Expert-Percentage886@reddit
When I was in college learning systems programming in C and realized Linux is just all C.
From the kernel to the shell, to SSH, it clicked.
mods_are_lame1@reddit
When I found /var/log/messages and learned firewalld. After that, my friendship with windows server was over.
Safe-Ball4818@reddit
It finally clicked for me when I broke a production server and had to manually fix the fstab file to get it to boot again. You really stop following tutorials once you have to dig into logs to figure out why a service won't start. https://prodpath.dev/ was useful when I was learning how to diagnose those kinds of issues without nuking a real box. Just get comfortable breaking things.

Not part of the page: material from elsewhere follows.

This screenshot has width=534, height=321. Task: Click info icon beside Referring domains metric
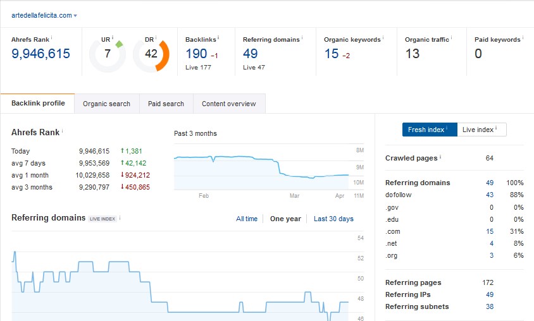pyautogui.click(x=302, y=38)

Confident_Raccoon218@reddit
I became obsessed after taking an operating systems class in college. Linux clicks when you start to follow your curiosity. <<--- THIS. You have to want to know how things work. You use the man pages when you want to figure something out. You might make notes so you can member command sequences. You decide to make the machine work for you so you write small scripts to perform little tasks. You tweak the window manager so everything looks exactly the way you want it to. You might compile the kernel yourself (maybe 100 times). Try various distros. Set up a small lab with old computers and setting up services (http, ftp, ssh, etc). Use the command line for everything. Find some nerdy computer friends and nerd out all the time. Etc.
bitslammer@reddit
Around 20yrs ago, but I'm an avid gamer so at home I was still doing dual boot for a while until Steam released proton and then it was game over for windows at home. At work we're still mostly a Windows org.
Burgergold@reddit
Started working on AIX
From this point, always prefered to manage unix servers than windows/os2.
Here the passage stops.